The pastor of Fukushima Reformed Church, the church closest to the nuclear reactors, and his family have evacuated to the pastor's son-in-laws' home in Shizuoka Prefecture.

Sytsma says liquefaction problems face RCJ churches near Tokyo Bay. The Inage Kaigan Reformed Church and the Shin Urayasu Reformed Church, pastored by CTS graduate Takayuki Ashida, are built on land reclaimed from the Tokyo Bay.

When the earthquake hit, the ground split and water from the bay rushed to the surface. Due to the liquefaction, the plumbing, drainage, and sewage systems of Shin Urayasu Church (including the Ashida residence), says Sytsma, are in disarray, "a total mess. The sinks, toilets, showers are unusable."

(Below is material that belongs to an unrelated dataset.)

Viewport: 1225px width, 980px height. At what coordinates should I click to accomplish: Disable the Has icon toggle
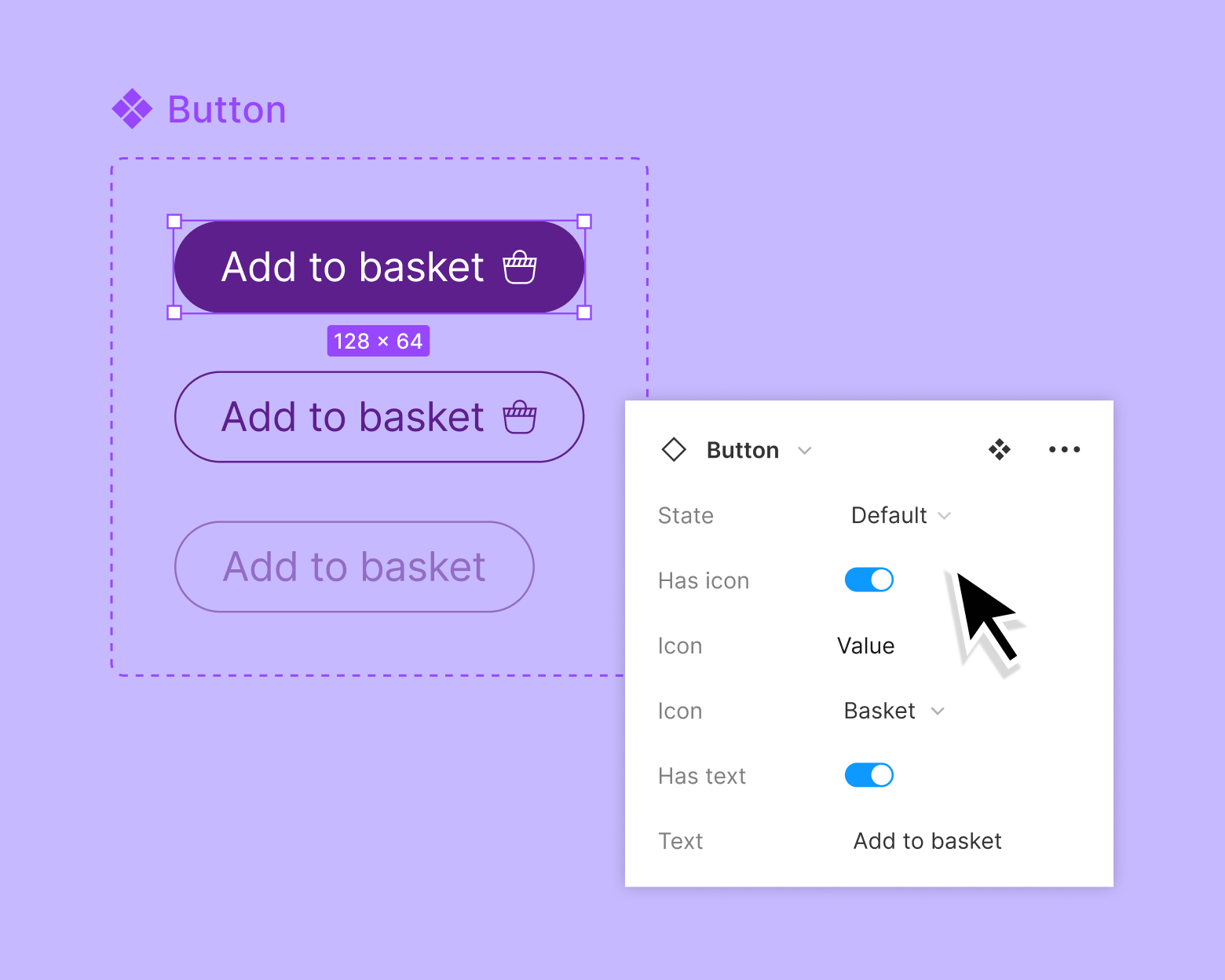868,580
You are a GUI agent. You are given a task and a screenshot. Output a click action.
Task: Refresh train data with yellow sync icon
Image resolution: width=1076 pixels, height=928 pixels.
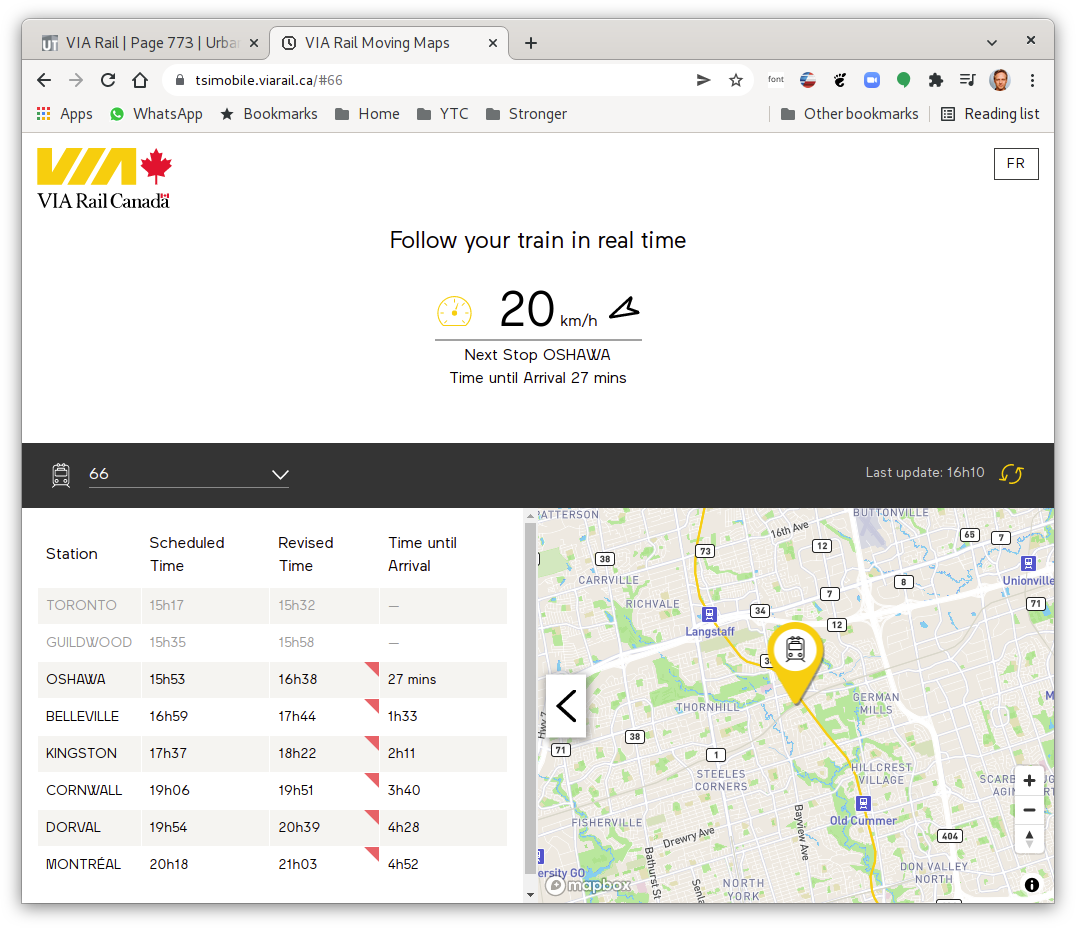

The Ashidas, like their neighbors on Tokyo Bay, have needed to use city-provided port-a-potties, bottled drinking water, and bath facilities.

But Rev. Ashida, his daughter, Kana, and his son Toru, who just returned home after a 10-week stay with the Sytsmas in Grand Rapids, have left the area and are now in Northeast Japan helping the RCJ church people there.

In a difficult undertaking, the RCJ General Assembly and Presbytery Diaconal Committees are working to organize volunteer relief efforts, furnish shelters for victims, send money, food, and supplies to Northeast Japan.

On this topic, Sytsma expressed his gratitude for Christian Reformed World Missions and the Christian Reformed World Relief Committee, both of which are helping in the relief effort in various ways.

Sytsma says all of the damage and uncertainty created by the largest recorded earthquake in Japan's history is an opportunity for Christian witness.

"Japanese Christians and missionaries report sincere gratitude on the part of suffering people for the efforts of the Christian churches to distribute food, water, and needed resources. They also report an increased interest in the gospel," he says.